Il testo della legge di Bilancio 2026, bollinato dalla Ragioneria di Stato e inviato dal Mef, inserisce una stretta sulle cosiddette «supplenze brevi» nelle scuole medie e superiori. Vediamo di cosa si tratta…
Supplenze brevi, cosa prevede la Manovra
In base all’ultima versione della manovra economica, per le assenze dei docenti fino a 10 giorni, i dirigenti scolastici delle scuole secondarie di primo e secondo grado dovranno gestire le sostituzioni privilegiando il personale già in servizio, evitando di ricorrere a supplenti esterni salvo «motivate esigenze didattiche». In pratica, fino a dieci giorni la scuola dovrà provare a riorganizzare le risorse interne (personale dell’organico dell’autonomia) prima di chiamare docenti da graduatorie esterne.
A chi si applica e quali sono le eccezioni
La misura è specifica per i posti comuni (cioè i docenti con una classe assegnata) nella scuola secondaria di primo e secondo grado. Restano fuori dall’obbligo – secondo il testo bollinato – la scuola primaria e i posti di sostegno, per i quali la sostituzione con personale interno resta facoltativa e quindi può continuare a prevedere supplenze esterne in misura maggiore. Da sottolineare come attualmente la norma sia parte della bozza della manovra e dovrà ottenere l’approvazione definitiva entro il termine di legge (31 dicembre 2025) perché diventi operativa.
Gli obiettivi della legge di Bilancio
Lo scopo dichiarato nel testo di bozza è duplice: contenere la spesa pubblica per le supplenze brevi, cresciuta negli ultimi anni, e rendere più efficiente la gestione interna delle scuole, favorendo continuità e razionalizzazione. Insieme alla norma sulle supplenze la bozza prevede un monitoraggio quadrimestrale delle assenze e dei relativi costi da parte del Ministero, con trasmissione dei dati al MEF.
L’impatto pratico nelle scuole
Sul piano operativo, il provvedimento spingerà i presidi a riprogrammare ore di potenziamento, compresenze, o a riorganizzare temporaneamente gli orari dei docenti già in servizio per coprire le assenze brevi.
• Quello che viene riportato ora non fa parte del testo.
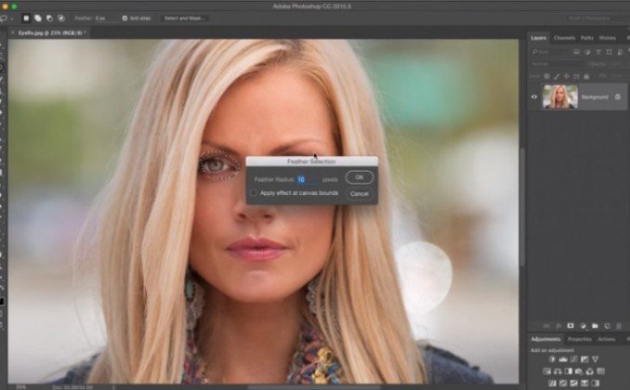The image size is (630, 390).
Task: Open the Lasso tool preset picker
Action: click(10, 18)
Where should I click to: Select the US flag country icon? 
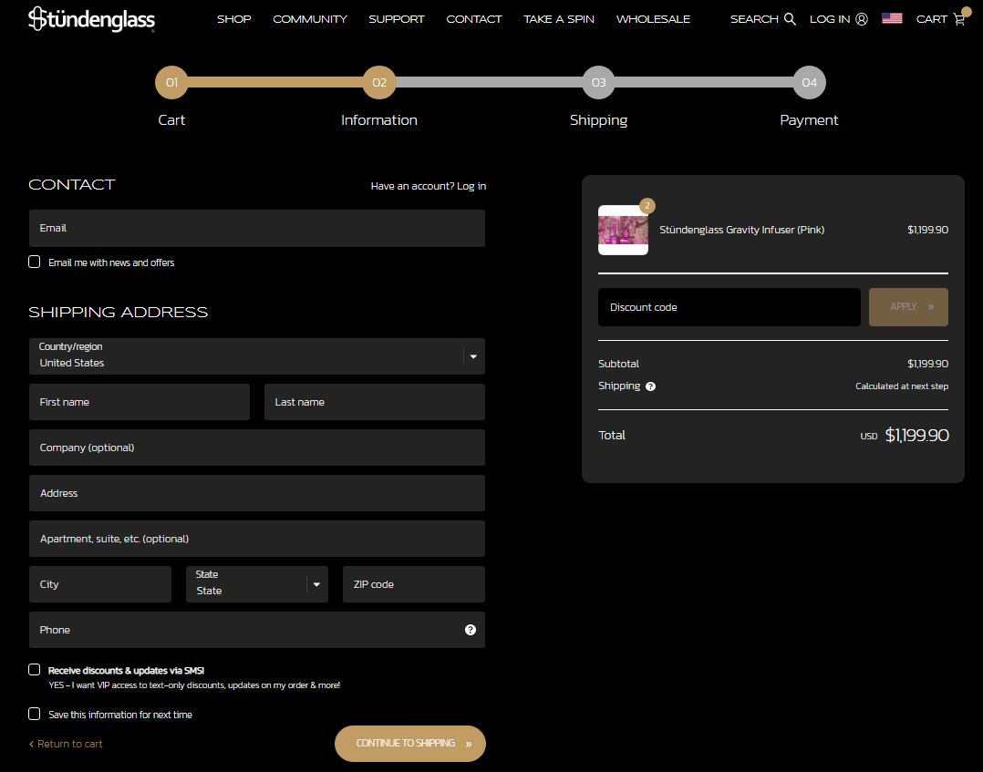coord(892,18)
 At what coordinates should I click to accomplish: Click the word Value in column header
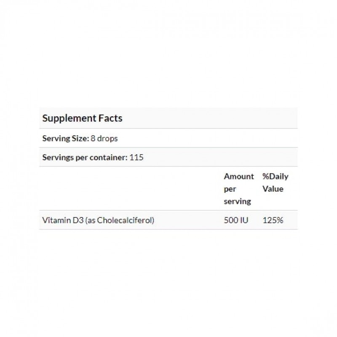[273, 189]
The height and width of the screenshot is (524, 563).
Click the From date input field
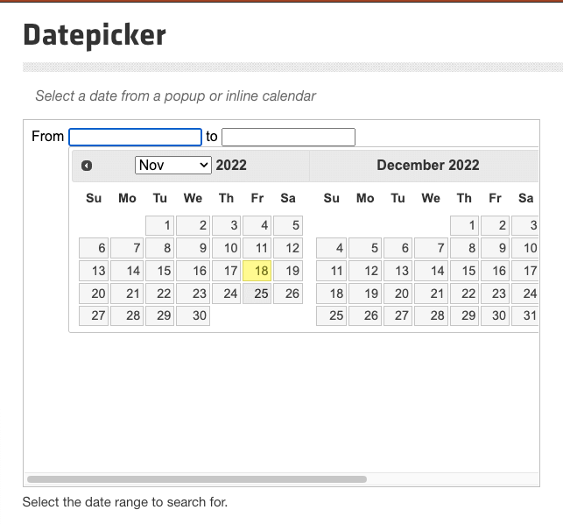click(135, 137)
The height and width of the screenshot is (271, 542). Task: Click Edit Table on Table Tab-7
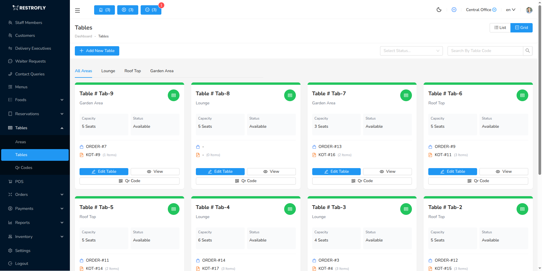tap(336, 171)
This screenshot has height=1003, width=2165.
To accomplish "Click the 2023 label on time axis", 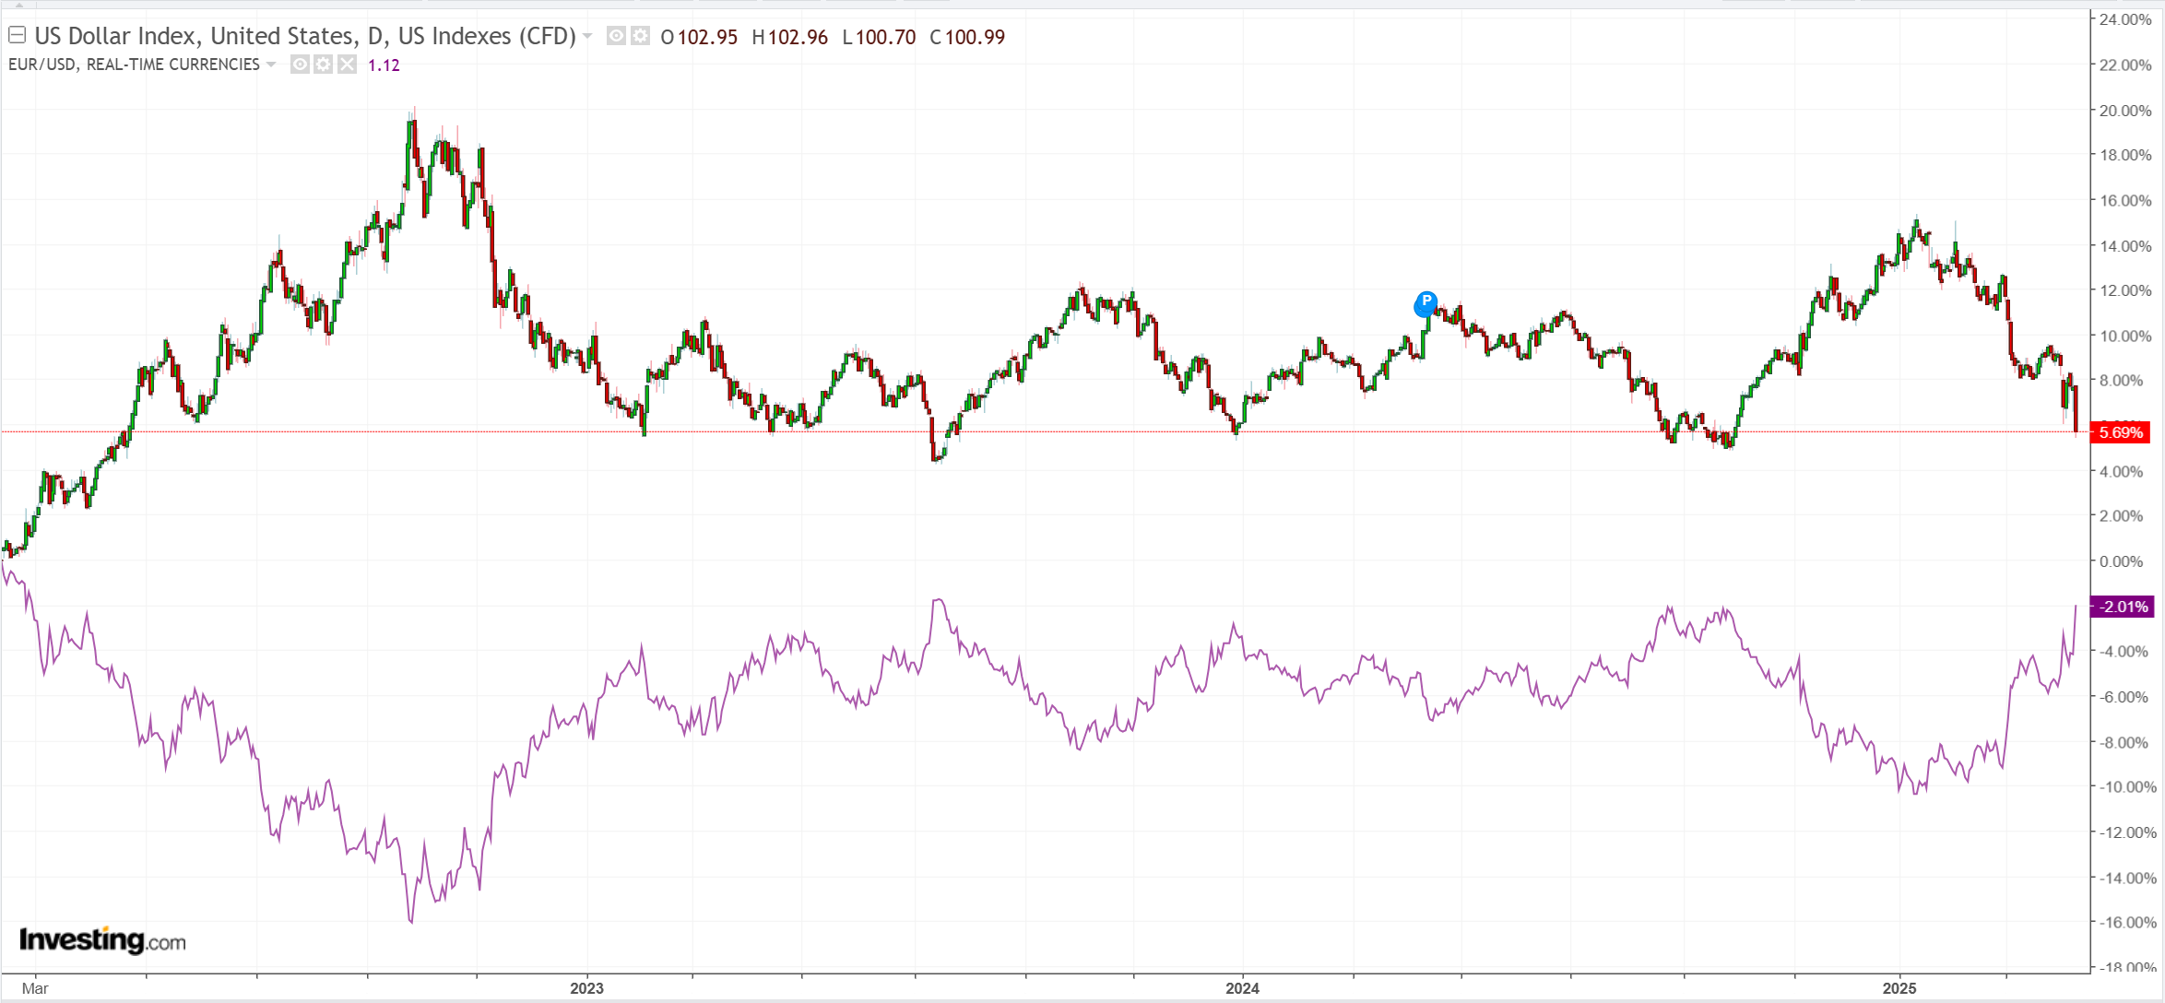I will [x=586, y=988].
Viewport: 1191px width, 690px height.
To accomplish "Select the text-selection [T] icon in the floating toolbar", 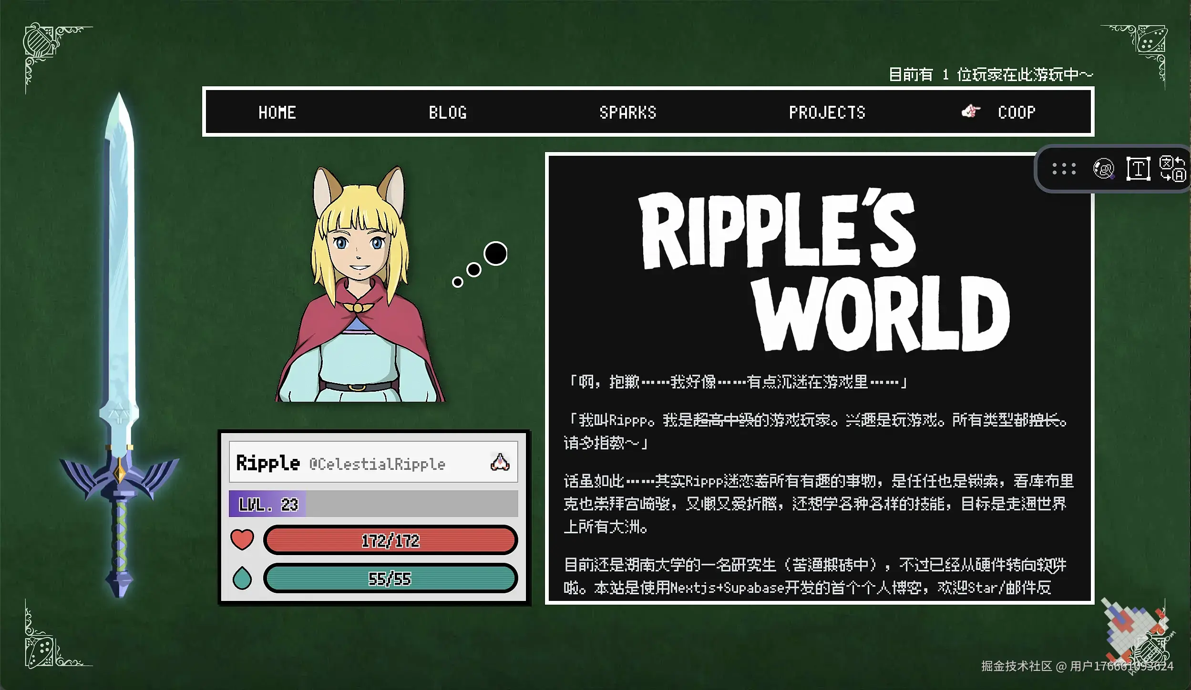I will click(x=1140, y=169).
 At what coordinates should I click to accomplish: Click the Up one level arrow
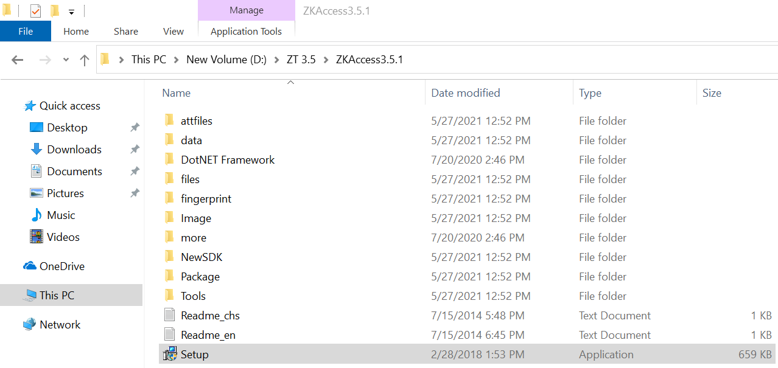point(85,59)
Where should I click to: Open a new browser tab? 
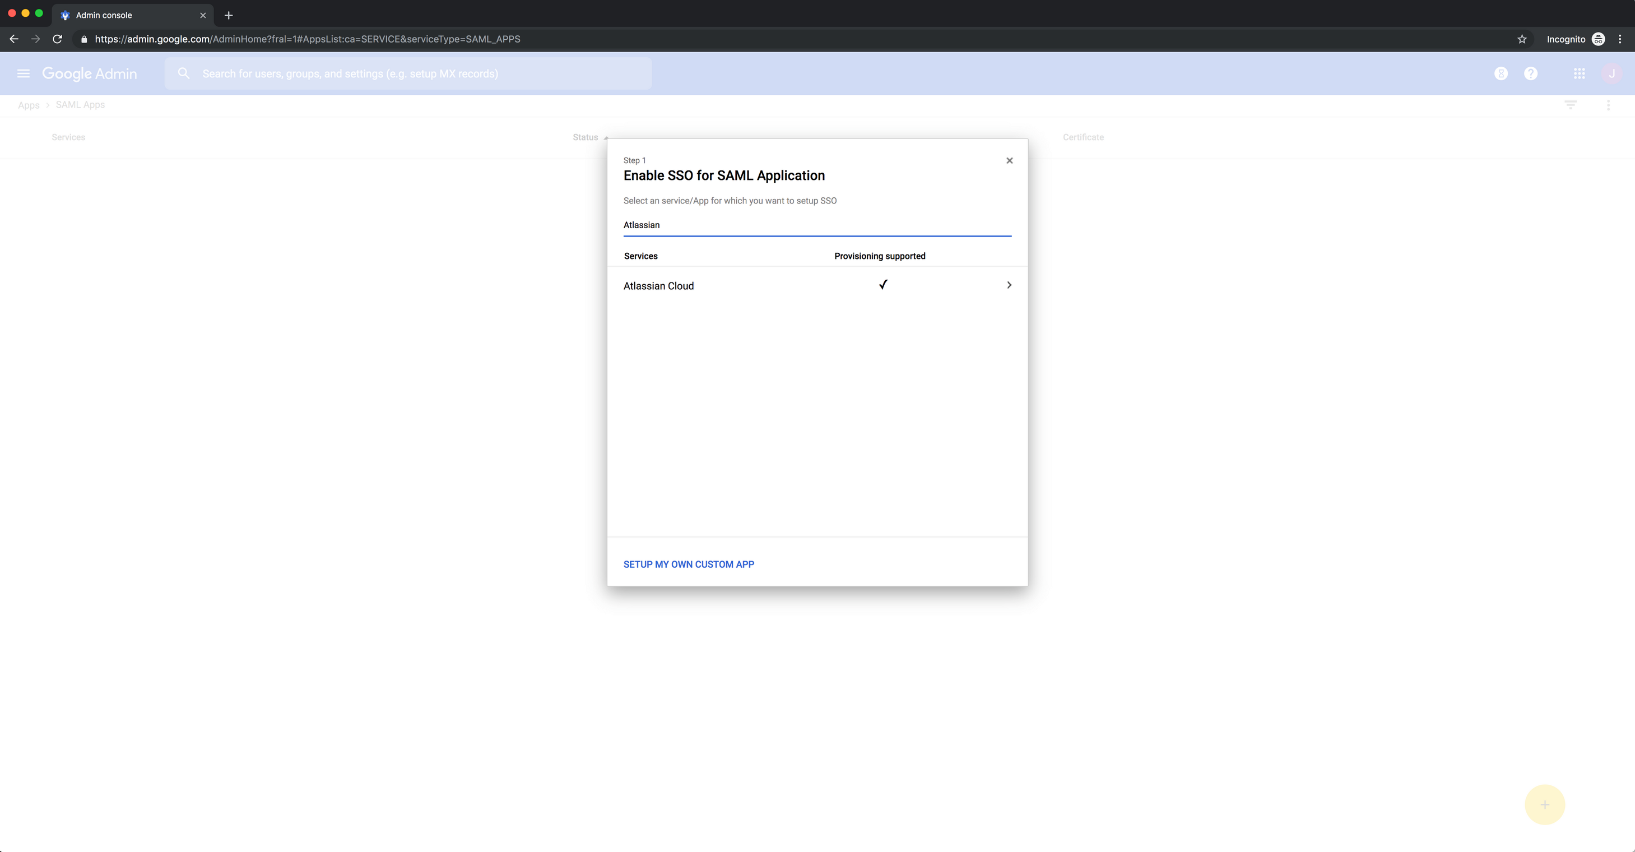(x=228, y=15)
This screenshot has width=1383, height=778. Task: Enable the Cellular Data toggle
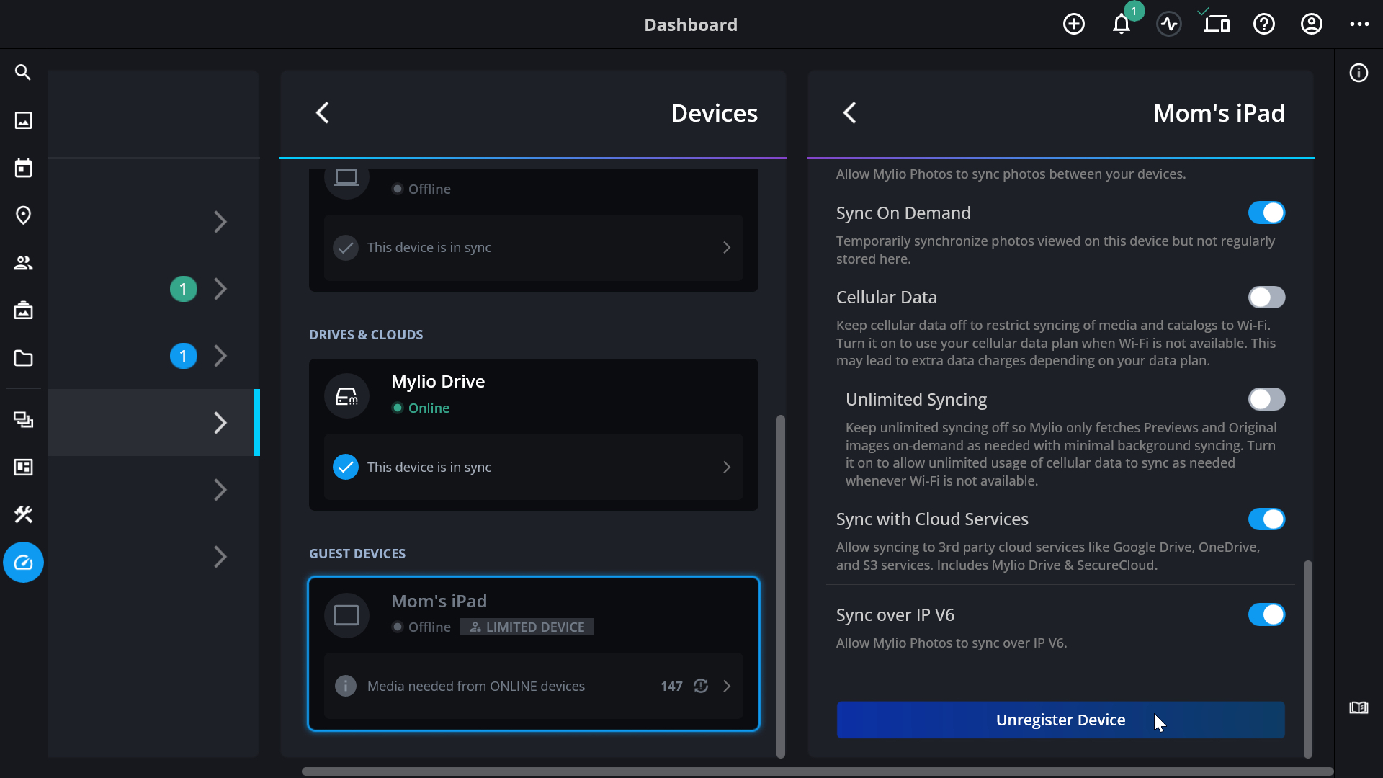tap(1266, 298)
Questo può significare, ad esempio, l’utilizzo di ore di libertà didattica, la rimodulazione delle attività extracurricolari o l’aggregazione delle classi per brevi periodi. L’effetto immediato sarà una riduzione dei contratti a termine di brevissima durata e, potenzialmente, un minore ricorso alle Graduatorie Provinciali per le Supplenze (GPS) per i casi sotto i dieci giorni.